NEW YORK, Ny. (AP and TODAY) – Bode Miller and his wife Morgan Beck Miller have a powerful warning for all parents after the death of their 19-month-old daughter Emeline.
Five weeks after the tragic accident, the Olympic alpine skier and his wife sat down with Savannah Guthrie to talk about their loss and urge other parents to take drowning seriously.
“I can attest from firsthand experience now that it’s unbelievably quick and it’s unbelievably sneaky,” said Miller on Today Friday.
“You’d think it’d be, like, some weird circumstance or some strange thing,” the 40-year-old athlete added in the interview. “And, it’s not. It just happens in the blink of an eye.”

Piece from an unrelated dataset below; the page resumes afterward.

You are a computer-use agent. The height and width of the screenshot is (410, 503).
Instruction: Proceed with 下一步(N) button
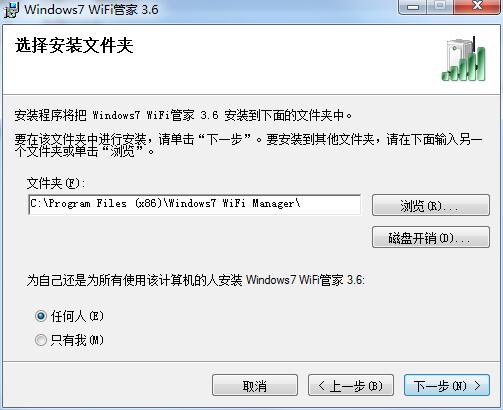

“And it is literally — a child under 30 pounds can drown in 30 seconds. And I just keep counting to 30 in my head. That was all I needed. And so, it’s one of those things where, as a parent now, when you go to someone else’s house, survey the home to see if it’s a safe place for your child to be," Beck Miller said.
Emeline Miller died at an Orange County hospital in early June, the day after paramedics tried unsuccessfully to revive her after the drowning incident.
“We are beyond devastated,” Miller said in an Instagram post that showed several photos of the blonde, blue-eyed, chubby-cheeked toddler.
In a video, Emmy, as she was known, was being kissed on the cheek by her mother Morgan, a professional beach volleyball player, as she repeatedly said, “Hi Dada.”
One photo showed her covered in suds in a tub and another showed her smiling as she pushed two baby dolls in a pink stroller on a street with large homes in the background.
“Never in a million years did we think we would experience a pain like this,” Miller said in the post. “Her love, her light, her spirit will never be forgotten. Our little girl loved life and lived it to its fullest every day.”
The death was under investigation, Orange County sheriff’s spokeswoman Carrie Braun said.
Paramedics were called to a home in the upscale enclave of Coto de Caza just before 6:30 p.m. June 9, said Capt. Tony Bommarito of the Orange County Fire Authority.
They tried unsuccessfully to resuscitate the girl and rushed her to an emergency room, Bommarito said.
“They had no pulses the whole way,” Bommarito said. “It didn’t end well.”
The U.S. Ski and Snowboard Team tweeted its condolences to Miller and his family.
Miller, 40, is the most decorated male U.S. skier with 33 World Cup wins, two overall titles, four world championships and six Olympic medals, including gold at the 2010 Vancouver Games in the super-combined. At the 2014 Sochi games, he was the oldest alpine skier — at age 36 — to win a medal.